All of us have become
like one who is unclean, and all our righteous acts are like filthy rags; we
all shrivel up like a leaf, and like the wind our sins sweep us away. (Isa
64:6, NIV)
Isa 64:6 is a common “proof-text” by Protestants, especially those who
are of the Reformed/Calvinistic persuasion, to teach the doctrine of Total
Depravity (or as R.C. Sproul preferred calling it, “Radical Depravity”), as
well as that good works, even those empowered by God’s grace, cannot be meritorious.
I have addressed this proof-texts and other likes it many times, including my
article:
and
Alphonsus Liguori, a Catholic priest, saint, doctor, and founder of the
Redemptorists, wrote the following against the Protestant Reformers and their
appeal to this verse, one that shows the utter nonsense that results from absolutizing
it in the way that they and modern Protestants are wont do to:
They object from the
words of Isaias. “All our justices are as the rag of a menstruous woman.”

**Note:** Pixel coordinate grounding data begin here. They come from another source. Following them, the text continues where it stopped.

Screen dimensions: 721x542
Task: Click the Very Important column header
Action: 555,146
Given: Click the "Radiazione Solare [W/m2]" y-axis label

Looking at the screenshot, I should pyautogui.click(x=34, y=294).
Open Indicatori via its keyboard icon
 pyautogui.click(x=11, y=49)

(lxiv. 6.) I answer that there the Prophet spoke not of the works of the just,
but of the iniquities of the Jews, in punishment of which they were all to fall
into the hands of the king of Babylon. This is the exposition which St. Cyril
gives of the preceding text. But that the works of the just are good is clear
from the words of Jesus Christ: “Let your light shine before men, that they may
see your good works and glorify your Father who is in heaven.” (Mat. v. 16.)

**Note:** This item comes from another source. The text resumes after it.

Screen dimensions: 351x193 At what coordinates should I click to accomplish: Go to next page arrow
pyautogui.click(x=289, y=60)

Hence St. Peter has written: “Wherefore brethren, labour the more, that by good
works you may make sure your calling and election.” (2 Peter i. 10.) If all
works were sins the very exercise of faith itself by means of which alone the
adversaries say, man is justified, would be sinful; it would also be a sin to
ask pardon, or to say forgive us our trespasses;
yet man would even be justified by sin itself when by means of that petition
(which because it would be an act of fallen man, should be criminal,) he would
obtain the pardon of his sins. What intolerable absurdities. (Alphonsus
Liguori, An Exposition and Defence of All
the Points of Faith Discussed and Defined By the Sacred Council of Trent; Along
with a Refutation of the Errors of the Pretended Reformers and of the Objections
of Fra Paolo Sarpi [Dublin: James Duffy, 1846], 108)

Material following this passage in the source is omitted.